Так, охотники-собиратели некоторых регионов Юго-Восточной Европы примерно за шесть тысяч лет до нашей эры быстро освоили навыки возделывания хлебных и бобовых культур и выращивания домашнего скота, заимствованные ими «оптом» из Юго-Западной Азии. Все три этих элемента довольно скоро, до начала V тысячелетия до н. э., распространились и в Центральной Европе. Стремительность и «оптовый» характер освоения сельскохозяйственных систем в Юго-Восточной и Центральной Европе объясняется, вероятно, тем, что образ жизни местных охотников-собирателей значительно проигрывал в производительности заимствованному и был неконкурентоспособен. Напротив, в Юго-Западной Европе (юг Франции, Испания и Италия) освоение производства продовольствия происходило поэтапно: здесь сначала появились овцы и лишь значительно позднее — зерновые. Так же постепенно и медленно методы интенсивного хозяйствования, выработанные в материковой части Юго-Восточной Азии, прививались на островах Японии — вероятно, по причине относительно высокой производительности образа жизни тамошних охотников-собирателей с его опорой на дары моря и местные растения.

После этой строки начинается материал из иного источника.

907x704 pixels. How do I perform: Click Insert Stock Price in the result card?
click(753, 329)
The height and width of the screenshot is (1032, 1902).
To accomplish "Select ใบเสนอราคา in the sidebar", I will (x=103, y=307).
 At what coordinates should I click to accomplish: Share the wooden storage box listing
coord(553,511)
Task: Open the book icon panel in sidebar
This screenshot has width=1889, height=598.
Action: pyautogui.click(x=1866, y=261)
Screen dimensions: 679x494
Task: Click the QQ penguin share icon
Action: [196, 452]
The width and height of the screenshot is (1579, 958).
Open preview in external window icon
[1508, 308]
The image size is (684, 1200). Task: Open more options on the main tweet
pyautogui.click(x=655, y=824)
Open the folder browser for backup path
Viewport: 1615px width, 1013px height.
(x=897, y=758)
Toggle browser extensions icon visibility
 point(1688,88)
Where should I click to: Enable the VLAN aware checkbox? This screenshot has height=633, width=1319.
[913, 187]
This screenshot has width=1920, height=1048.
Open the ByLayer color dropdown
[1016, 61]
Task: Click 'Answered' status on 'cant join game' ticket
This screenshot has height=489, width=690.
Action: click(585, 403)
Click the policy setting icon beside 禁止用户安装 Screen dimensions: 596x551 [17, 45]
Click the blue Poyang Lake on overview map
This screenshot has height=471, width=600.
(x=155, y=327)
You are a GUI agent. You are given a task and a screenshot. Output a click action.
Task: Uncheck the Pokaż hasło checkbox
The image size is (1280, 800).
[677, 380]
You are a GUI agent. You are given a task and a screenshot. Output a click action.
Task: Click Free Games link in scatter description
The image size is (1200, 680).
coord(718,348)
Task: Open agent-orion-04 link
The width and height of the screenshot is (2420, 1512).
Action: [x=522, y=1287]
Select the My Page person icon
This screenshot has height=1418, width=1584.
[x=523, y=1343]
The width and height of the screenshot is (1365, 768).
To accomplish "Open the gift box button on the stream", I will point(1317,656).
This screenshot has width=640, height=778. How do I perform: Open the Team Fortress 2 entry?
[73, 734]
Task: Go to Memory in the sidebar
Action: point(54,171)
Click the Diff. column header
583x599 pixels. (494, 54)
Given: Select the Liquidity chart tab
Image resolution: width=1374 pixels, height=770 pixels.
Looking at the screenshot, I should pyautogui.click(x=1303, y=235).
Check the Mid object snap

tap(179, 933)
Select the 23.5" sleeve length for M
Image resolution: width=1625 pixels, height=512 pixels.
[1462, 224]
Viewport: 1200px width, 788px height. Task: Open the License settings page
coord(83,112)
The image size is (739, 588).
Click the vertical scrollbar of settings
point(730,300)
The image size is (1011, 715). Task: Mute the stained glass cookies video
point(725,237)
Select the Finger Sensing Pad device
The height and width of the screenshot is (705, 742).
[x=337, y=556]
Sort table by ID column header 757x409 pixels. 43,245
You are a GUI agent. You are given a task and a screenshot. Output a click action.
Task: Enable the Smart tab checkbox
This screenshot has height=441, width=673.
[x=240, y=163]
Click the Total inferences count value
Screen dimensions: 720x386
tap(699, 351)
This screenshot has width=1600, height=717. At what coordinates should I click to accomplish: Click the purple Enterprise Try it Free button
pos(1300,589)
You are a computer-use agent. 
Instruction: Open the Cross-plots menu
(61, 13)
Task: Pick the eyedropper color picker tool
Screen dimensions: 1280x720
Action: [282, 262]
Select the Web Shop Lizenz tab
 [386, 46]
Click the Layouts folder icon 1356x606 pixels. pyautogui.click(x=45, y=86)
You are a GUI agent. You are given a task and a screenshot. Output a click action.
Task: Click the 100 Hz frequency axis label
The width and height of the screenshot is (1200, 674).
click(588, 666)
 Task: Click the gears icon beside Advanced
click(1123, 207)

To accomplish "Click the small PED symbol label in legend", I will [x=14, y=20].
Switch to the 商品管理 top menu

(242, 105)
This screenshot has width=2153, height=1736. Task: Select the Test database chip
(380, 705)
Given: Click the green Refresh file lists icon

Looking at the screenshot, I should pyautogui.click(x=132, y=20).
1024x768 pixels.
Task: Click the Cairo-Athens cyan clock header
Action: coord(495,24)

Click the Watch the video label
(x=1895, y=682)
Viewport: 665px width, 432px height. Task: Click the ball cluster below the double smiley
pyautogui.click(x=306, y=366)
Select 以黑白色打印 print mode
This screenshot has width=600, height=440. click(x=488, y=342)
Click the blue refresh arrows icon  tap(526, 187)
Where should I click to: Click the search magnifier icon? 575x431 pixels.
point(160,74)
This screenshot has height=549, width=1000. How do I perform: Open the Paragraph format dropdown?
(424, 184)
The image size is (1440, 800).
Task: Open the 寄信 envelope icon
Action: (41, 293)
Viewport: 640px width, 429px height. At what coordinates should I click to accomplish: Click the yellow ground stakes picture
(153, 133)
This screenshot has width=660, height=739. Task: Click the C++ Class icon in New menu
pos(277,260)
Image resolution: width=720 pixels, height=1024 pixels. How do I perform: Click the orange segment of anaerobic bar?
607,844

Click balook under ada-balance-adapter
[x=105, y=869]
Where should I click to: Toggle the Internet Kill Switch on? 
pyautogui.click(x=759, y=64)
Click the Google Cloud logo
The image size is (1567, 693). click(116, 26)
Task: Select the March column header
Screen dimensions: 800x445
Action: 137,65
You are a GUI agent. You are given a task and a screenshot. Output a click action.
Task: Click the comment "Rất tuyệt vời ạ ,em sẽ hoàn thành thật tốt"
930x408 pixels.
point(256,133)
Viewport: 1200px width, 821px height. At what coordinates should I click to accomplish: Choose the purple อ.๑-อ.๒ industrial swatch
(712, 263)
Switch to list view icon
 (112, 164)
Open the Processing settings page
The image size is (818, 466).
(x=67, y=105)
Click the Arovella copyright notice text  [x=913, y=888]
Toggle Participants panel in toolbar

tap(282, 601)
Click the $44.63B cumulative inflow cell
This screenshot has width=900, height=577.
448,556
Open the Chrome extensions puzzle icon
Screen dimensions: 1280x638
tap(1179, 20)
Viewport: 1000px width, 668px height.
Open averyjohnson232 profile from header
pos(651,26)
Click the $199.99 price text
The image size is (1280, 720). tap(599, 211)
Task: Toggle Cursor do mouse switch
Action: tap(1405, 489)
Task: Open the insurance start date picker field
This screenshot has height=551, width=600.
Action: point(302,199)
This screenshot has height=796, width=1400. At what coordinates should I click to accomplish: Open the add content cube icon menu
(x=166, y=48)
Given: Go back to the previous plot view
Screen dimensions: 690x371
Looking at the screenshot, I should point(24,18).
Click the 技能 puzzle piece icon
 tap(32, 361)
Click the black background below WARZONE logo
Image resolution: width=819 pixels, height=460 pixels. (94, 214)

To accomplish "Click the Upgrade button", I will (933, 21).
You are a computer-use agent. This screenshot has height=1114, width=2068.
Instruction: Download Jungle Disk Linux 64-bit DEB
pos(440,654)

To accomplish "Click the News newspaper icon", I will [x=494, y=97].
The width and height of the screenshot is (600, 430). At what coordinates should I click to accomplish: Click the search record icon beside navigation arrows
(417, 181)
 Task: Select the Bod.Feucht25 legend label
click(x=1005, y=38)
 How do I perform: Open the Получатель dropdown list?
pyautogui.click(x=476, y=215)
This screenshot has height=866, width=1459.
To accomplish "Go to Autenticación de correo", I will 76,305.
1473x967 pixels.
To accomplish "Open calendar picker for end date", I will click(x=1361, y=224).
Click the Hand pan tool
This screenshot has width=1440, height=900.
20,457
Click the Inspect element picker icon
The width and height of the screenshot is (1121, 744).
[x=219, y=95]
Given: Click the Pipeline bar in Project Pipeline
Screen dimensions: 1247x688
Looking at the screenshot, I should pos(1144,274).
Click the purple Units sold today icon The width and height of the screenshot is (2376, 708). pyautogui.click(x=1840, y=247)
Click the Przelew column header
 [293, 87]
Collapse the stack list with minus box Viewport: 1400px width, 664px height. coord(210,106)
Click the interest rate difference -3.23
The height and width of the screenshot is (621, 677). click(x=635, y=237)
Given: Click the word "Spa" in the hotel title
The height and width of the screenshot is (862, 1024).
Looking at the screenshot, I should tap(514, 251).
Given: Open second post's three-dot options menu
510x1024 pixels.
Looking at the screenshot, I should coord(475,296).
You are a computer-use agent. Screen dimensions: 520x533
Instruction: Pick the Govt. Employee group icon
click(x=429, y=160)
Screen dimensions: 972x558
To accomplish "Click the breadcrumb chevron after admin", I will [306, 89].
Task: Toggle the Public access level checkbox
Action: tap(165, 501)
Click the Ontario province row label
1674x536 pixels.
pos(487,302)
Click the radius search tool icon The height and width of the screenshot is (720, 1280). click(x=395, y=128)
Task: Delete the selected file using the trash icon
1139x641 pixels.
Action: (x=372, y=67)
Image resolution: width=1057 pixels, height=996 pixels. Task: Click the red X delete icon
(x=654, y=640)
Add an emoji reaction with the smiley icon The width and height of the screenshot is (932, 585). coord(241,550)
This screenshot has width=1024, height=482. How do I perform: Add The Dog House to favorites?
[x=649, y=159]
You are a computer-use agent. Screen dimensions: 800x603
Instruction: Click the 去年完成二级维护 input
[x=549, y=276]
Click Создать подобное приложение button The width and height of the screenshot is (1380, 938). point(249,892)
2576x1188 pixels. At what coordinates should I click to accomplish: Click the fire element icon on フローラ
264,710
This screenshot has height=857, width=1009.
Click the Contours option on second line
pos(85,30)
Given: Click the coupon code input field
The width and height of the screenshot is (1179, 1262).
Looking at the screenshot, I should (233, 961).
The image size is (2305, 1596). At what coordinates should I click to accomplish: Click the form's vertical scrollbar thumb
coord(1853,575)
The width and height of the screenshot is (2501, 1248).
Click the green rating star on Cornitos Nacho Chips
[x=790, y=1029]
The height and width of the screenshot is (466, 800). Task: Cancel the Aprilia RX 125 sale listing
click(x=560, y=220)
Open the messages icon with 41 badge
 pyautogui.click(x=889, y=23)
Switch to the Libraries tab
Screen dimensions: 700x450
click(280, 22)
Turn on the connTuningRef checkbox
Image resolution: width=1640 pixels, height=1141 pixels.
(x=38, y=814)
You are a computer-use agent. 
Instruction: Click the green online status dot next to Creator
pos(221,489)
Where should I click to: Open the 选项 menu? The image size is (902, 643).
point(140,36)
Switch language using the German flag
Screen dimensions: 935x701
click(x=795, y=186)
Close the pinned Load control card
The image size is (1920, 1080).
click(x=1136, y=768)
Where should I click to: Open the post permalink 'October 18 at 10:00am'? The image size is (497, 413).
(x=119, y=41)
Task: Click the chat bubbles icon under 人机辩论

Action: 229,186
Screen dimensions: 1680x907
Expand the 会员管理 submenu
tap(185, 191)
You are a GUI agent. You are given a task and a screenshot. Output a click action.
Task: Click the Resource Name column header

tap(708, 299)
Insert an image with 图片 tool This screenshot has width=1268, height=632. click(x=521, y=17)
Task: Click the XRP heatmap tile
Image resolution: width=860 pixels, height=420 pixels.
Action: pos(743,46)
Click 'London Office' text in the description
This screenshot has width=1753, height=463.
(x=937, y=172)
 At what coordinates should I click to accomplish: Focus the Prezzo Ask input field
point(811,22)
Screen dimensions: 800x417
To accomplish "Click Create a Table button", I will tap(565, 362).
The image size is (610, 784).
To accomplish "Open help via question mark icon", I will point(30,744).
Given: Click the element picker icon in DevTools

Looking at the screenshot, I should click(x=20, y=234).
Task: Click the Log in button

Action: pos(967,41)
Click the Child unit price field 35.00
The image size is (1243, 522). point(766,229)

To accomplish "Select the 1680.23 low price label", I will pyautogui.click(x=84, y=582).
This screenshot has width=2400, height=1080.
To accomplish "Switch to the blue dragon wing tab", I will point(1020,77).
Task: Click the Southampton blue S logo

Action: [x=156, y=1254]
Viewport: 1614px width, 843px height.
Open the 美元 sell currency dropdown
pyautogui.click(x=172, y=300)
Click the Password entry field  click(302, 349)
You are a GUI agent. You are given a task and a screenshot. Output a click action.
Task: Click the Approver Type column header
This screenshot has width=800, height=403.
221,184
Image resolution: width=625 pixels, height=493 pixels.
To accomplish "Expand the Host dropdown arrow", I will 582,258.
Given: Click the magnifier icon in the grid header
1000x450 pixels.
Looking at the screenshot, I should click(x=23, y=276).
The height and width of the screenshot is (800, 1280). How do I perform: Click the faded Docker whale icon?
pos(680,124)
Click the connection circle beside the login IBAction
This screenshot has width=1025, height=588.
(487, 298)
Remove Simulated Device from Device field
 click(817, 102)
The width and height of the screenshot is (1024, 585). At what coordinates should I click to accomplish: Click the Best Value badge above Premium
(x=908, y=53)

Точно так же, как уклад жизни охотников-собирателей может постадийно и не спеша сменяться земледельческим укладом, одна система сельского хозяйства может постадийно сменяться другой. Например, на востоке Соединенных Штатов индейцы, окультурившие местные растения где-то к 2500 г. до н. э., имели долгие торговые связи с мексиканскими индейцами, у которых существовала более эффективная сельскохозяйственная система с ее триединством из кукурузы, тыквы и фасоли. Индейцы с востока США в конце концов освоили мексиканские культуры, и многие группы отказались от растений, одомашненных их предками, однако этот процесс не был ни быстрым, ни однородным: тыквы были окультурены ими независимо, кукуруза пришла из Мексики примерно в 200 г. н. э., однако занимала незначительное место в рационе до примерно начала X в., бобовые были заимствованы столетием-двумя позже кукурузы. Случалось даже и так, что люди отказывались от сельскохозяйственного образа жизни, чтобы вернуться к охоте и собирательству. К примеру, около 3000 г. до н. э. охотники-собиратели Южной Швеции освоили возделывание культур из Юго-Восточной Азии, однако около 2700 г. до н. э. перестали заниматься земледелием, вновь обратившись к охоте и собирательству, и лишь 400 лет спустя уже окончательно перешли к сельскому хозяйству.